## Work to be completed
Copy word for word the lines of the material below, from the line containing "has height=1214, width=2350." through the line containing "header-divider is located", with both of those lines included.

:: Material for this task ::

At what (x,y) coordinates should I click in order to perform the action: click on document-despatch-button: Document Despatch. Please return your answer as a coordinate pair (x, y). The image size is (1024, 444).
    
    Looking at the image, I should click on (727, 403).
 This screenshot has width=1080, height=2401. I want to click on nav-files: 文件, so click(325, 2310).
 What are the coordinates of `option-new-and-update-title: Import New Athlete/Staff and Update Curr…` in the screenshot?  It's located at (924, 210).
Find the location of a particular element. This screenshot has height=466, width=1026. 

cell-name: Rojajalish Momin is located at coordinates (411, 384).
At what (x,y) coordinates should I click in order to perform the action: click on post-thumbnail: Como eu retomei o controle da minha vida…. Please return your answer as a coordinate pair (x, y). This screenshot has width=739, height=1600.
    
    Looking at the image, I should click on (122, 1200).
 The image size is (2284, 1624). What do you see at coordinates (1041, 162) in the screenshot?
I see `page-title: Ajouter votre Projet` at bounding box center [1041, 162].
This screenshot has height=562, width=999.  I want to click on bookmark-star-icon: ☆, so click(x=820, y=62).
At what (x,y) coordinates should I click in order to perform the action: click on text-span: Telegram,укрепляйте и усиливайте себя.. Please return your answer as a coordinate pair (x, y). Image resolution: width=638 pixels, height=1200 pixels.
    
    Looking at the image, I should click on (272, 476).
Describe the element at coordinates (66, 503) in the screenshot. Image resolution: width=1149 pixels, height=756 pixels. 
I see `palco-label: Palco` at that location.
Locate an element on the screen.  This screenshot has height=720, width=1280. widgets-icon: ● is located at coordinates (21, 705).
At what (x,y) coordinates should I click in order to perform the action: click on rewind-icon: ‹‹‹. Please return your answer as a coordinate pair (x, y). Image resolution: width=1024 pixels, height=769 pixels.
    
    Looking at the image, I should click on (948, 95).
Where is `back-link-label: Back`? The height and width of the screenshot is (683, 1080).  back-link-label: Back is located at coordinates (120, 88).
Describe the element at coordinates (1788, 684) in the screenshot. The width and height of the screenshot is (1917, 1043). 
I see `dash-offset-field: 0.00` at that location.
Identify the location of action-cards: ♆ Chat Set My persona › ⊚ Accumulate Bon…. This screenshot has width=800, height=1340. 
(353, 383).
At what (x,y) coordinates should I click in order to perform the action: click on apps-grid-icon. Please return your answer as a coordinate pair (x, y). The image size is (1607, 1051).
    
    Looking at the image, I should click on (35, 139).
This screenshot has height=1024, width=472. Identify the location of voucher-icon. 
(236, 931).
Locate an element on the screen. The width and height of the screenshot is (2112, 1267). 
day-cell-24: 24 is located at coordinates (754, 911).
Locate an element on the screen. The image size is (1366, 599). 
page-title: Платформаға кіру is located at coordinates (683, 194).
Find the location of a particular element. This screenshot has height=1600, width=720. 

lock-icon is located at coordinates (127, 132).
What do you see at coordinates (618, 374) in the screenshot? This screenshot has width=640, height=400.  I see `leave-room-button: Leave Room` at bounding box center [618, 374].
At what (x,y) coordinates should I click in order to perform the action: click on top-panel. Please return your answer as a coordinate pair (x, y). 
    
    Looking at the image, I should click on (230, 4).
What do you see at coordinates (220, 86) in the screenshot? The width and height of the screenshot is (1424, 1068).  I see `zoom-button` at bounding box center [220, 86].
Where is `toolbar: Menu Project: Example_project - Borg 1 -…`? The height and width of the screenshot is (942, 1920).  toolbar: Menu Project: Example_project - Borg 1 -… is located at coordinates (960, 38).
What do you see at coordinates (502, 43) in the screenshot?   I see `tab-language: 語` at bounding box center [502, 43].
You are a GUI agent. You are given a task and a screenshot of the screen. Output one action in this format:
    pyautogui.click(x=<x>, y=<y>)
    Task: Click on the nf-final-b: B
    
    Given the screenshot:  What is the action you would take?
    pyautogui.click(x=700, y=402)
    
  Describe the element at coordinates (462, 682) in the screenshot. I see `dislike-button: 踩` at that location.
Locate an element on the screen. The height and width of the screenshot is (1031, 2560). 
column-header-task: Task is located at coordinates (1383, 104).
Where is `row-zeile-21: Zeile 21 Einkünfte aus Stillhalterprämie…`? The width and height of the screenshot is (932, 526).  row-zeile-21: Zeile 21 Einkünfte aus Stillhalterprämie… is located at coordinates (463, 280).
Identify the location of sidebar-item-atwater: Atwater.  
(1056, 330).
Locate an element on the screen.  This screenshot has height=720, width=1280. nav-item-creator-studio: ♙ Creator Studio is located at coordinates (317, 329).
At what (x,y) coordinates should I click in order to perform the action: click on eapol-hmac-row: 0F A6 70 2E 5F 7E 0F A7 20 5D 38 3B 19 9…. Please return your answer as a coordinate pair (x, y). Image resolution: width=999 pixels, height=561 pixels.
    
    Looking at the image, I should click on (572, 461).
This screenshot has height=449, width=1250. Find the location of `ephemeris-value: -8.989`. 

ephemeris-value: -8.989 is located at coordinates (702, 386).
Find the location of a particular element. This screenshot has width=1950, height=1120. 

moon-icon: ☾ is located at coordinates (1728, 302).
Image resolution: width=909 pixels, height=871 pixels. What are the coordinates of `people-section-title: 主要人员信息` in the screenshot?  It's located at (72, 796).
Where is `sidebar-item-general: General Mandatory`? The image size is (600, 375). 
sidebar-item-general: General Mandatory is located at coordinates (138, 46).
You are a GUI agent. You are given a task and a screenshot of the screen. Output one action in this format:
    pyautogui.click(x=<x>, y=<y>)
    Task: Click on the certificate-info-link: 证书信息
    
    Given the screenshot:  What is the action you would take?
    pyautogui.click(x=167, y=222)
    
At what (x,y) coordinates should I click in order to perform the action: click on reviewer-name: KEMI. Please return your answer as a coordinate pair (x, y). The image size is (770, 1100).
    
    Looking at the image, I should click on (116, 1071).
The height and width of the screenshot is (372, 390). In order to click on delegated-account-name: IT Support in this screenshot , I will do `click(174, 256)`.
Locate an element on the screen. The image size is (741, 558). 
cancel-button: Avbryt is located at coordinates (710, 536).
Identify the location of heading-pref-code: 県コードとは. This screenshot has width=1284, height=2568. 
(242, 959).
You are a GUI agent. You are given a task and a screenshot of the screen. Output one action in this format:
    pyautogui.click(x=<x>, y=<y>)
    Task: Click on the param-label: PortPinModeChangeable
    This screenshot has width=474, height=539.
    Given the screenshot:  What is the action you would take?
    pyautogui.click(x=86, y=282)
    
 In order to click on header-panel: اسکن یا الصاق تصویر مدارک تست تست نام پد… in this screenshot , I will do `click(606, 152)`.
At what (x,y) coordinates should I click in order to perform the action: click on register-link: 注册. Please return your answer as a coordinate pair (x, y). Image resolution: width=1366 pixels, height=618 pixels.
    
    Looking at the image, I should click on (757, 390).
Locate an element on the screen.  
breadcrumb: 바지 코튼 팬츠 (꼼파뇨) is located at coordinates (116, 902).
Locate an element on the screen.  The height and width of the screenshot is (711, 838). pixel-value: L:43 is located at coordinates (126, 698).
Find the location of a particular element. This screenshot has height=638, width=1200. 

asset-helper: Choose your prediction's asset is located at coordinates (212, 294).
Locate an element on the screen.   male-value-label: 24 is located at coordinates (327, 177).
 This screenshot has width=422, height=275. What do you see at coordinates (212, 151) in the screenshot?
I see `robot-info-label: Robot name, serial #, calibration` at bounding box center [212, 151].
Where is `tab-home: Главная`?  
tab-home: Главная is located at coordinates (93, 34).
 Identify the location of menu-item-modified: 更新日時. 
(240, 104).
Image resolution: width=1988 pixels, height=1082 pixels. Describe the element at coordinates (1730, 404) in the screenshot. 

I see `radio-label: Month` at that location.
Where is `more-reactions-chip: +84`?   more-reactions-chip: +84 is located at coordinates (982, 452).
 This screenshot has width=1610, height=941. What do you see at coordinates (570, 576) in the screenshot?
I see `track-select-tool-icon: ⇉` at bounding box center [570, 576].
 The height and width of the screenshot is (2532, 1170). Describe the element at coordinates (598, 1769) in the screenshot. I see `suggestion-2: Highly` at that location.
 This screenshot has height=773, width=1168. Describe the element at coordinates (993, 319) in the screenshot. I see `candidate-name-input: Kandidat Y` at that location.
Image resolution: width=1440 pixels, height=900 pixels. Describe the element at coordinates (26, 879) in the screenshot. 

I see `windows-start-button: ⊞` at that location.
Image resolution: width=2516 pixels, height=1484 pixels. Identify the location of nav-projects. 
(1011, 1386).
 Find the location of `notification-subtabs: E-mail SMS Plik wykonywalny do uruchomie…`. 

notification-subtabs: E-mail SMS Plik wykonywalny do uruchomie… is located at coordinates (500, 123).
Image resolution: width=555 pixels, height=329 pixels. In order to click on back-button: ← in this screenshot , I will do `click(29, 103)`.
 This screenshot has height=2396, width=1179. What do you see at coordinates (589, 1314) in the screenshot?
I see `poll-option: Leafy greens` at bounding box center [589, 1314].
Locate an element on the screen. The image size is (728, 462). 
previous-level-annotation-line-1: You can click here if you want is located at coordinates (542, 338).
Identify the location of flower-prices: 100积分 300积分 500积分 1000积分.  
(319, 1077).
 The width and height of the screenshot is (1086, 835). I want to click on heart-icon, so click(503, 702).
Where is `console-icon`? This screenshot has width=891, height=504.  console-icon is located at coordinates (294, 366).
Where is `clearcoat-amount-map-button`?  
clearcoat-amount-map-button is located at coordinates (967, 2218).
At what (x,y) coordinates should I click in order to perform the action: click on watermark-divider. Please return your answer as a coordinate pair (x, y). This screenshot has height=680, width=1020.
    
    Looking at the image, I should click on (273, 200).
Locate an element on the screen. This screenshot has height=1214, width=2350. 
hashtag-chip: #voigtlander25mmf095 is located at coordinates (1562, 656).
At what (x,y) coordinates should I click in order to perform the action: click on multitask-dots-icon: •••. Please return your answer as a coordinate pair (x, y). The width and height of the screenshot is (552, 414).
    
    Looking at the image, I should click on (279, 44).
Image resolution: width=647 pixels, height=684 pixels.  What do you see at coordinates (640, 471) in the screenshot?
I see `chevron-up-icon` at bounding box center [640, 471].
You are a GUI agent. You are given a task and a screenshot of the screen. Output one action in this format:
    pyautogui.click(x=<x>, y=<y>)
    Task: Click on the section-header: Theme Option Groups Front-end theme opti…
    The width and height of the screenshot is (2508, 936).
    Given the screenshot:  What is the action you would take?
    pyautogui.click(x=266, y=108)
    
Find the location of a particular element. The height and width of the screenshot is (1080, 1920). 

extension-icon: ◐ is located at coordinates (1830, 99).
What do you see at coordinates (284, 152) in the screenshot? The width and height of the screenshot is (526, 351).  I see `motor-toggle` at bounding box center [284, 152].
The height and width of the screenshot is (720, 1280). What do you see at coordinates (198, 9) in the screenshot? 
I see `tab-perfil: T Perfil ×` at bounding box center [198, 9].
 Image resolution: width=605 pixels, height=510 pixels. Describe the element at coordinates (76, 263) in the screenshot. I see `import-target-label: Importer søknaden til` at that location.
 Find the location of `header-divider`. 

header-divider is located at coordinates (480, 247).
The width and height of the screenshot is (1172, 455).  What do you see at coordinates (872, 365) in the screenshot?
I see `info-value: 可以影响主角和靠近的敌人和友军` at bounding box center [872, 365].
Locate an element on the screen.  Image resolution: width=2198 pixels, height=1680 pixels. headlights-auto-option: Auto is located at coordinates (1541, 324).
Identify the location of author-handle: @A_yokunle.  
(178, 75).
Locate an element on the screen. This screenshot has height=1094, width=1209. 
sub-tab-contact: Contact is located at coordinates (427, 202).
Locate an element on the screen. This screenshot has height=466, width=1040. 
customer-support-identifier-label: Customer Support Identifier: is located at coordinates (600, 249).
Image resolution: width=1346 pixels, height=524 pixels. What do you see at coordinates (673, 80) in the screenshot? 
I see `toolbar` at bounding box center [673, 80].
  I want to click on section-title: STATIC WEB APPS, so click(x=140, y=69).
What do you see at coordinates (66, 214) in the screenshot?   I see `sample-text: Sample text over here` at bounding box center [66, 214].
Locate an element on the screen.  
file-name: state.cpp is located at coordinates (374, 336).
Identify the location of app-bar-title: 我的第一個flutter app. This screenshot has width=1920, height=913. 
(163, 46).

:::

## Written reply
Locate an element on the screen. This screenshot has height=1214, width=2350. 
hashtag-chip: #voigtlander25mmf095 is located at coordinates (1562, 656).
At what (x,y) coordinates should I click in order to perform the action: click on multitask-dots-icon: •••. Please return your answer as a coordinate pair (x, y). The width and height of the screenshot is (552, 414).
    
    Looking at the image, I should click on (279, 44).
Image resolution: width=647 pixels, height=684 pixels.  What do you see at coordinates (640, 471) in the screenshot?
I see `chevron-up-icon` at bounding box center [640, 471].
You are a GUI agent. You are given a task and a screenshot of the screen. Output one action in this format:
    pyautogui.click(x=<x>, y=<y>)
    Task: Click on the section-header: Theme Option Groups Front-end theme opti…
    The width and height of the screenshot is (2508, 936).
    Given the screenshot:  What is the action you would take?
    pyautogui.click(x=266, y=108)
    
Find the location of a particular element. The height and width of the screenshot is (1080, 1920). 

extension-icon: ◐ is located at coordinates (1830, 99).
What do you see at coordinates (284, 152) in the screenshot? The width and height of the screenshot is (526, 351).  I see `motor-toggle` at bounding box center [284, 152].
The height and width of the screenshot is (720, 1280). What do you see at coordinates (198, 9) in the screenshot? 
I see `tab-perfil: T Perfil ×` at bounding box center [198, 9].
 Image resolution: width=605 pixels, height=510 pixels. Describe the element at coordinates (76, 263) in the screenshot. I see `import-target-label: Importer søknaden til` at that location.
 Find the location of `header-divider`. 

header-divider is located at coordinates (480, 247).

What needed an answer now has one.